▼

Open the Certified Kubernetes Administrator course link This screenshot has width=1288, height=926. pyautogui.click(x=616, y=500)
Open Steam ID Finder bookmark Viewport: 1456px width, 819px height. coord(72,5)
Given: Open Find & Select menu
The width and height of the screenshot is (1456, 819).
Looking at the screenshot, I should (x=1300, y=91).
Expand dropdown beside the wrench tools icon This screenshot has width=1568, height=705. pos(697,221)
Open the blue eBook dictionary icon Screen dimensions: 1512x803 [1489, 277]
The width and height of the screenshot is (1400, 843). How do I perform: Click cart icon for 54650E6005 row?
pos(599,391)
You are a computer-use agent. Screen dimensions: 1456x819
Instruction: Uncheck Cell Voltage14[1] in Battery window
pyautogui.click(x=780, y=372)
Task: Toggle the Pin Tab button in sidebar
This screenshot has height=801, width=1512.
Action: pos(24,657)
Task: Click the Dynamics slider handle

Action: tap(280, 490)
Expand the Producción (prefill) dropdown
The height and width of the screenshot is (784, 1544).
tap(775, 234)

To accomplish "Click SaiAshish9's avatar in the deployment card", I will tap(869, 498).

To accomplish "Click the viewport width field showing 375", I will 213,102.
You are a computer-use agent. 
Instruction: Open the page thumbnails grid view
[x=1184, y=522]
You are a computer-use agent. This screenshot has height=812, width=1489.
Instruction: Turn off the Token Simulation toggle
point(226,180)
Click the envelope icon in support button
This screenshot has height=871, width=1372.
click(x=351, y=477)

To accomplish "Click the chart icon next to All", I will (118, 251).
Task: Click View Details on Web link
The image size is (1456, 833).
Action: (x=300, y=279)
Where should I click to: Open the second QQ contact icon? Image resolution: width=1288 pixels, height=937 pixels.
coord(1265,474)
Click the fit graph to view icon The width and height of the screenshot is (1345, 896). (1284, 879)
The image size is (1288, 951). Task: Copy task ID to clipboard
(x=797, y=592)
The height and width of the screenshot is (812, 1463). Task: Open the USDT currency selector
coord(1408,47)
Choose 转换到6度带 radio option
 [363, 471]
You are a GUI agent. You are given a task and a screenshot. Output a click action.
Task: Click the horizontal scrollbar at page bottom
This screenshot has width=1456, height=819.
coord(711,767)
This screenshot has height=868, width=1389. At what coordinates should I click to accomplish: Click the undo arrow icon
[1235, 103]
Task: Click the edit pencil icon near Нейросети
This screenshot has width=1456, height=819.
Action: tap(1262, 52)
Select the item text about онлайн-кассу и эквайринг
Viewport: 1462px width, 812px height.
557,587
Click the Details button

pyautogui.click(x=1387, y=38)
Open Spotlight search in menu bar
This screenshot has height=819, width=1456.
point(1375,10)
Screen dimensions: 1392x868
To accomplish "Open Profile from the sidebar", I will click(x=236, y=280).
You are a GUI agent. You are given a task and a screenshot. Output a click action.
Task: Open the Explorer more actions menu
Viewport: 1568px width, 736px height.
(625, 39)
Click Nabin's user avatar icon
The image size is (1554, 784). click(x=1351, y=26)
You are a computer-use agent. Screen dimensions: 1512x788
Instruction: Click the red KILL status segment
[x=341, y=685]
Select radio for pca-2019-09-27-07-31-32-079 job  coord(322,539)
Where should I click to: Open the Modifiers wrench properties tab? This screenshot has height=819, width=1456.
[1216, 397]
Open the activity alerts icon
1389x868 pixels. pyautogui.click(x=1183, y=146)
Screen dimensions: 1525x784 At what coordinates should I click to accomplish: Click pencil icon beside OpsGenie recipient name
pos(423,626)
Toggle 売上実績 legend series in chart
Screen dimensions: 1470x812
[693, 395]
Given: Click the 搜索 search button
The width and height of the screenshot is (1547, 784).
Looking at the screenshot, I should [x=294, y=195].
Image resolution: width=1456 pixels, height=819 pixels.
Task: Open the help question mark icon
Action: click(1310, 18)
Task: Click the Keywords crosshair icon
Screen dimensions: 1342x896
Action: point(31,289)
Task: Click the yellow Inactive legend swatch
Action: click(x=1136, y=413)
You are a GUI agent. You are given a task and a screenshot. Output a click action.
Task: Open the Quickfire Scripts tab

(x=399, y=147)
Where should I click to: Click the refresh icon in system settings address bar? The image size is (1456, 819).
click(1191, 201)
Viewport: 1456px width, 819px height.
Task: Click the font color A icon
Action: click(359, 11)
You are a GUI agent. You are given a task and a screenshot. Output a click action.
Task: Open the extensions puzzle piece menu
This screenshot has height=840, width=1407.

▲

- EXERCISE OBJECTIVE:
Please restate the records word for word. Go from the first line to the line with "Expand dropdown beside" and include both.

- RESULT FOR THIS TASK:
Open the Certified Kubernetes Administrator course link This screenshot has width=1288, height=926. pyautogui.click(x=616, y=500)
Open Steam ID Finder bookmark Viewport: 1456px width, 819px height. coord(72,5)
Given: Open Find & Select menu
The width and height of the screenshot is (1456, 819).
Looking at the screenshot, I should (x=1300, y=91).
Expand dropdown beside the wrench tools icon This screenshot has width=1568, height=705. pos(697,221)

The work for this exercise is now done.